Wednesday 21 March 2012

Review: 21 Jump Street

CAUTION: Yen's blog contains harsh language and even harsher notions of propriety. Reader discretion is advised.

21 Jump Street poster

21 Jump Street
109 mins / Dir. Phil Lord / Chris Miller

As a couple of well-meaning but completely inept rookie cops, Jenko and Schmidt find themselves transferred to an undercover operation which infiltrates criminal gangs in the city's high schools. As a jock and a nerd, respectively, they should have no problem blending in and tracking the shipments of the latest drug-craze. After all, how much can school change in seven years..?

The Good: 21 Jump Street is very funny, in a surprisingly charming way. Sure, there's some effing-and-jeffing to pump it up to a Cert.15, and there are traces of gross-out-comedy sprinkled over the top, but at its heart it's a likeable buddy-cop action-comedy. There are no surprises here, but it's not really the movie where you're expecting or wanting them.
Jonah Hill and Channing Tatum are on good comedic form, and while there's the obligatory emotional buildup in the third act, it doesn't threaten to derail the movie.

Collected data
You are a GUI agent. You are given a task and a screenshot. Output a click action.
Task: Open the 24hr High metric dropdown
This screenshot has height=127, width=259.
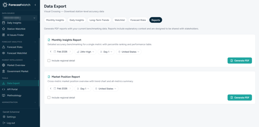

Directives
A. Decide whether each statement agrees with the 21 Jump Street review. (i) The film runs 109 minutes. (ii) Jenko goes undercover as the nerd and Schmidt as the jock. (iii) The emotional buildup in the third act derails the movie.
B. Reproduce the part of the 21 Jump Street review starting at "Wednesday 21 March" and ending at "discretion is advised.".

Solutions to the tasks
A.
(i) Yes: "109 mins"
(ii) No: "Jenko and Schmidt" and "As a jock and a nerd, respectively"
(iii) No: "it doesn't threaten to derail the movie"

B.
Wednesday 21 March 2012

Review: 21 Jump Street

CAUTION: Yen's blog contains harsh language and even harsher notions of propriety. Reader discretion is advised.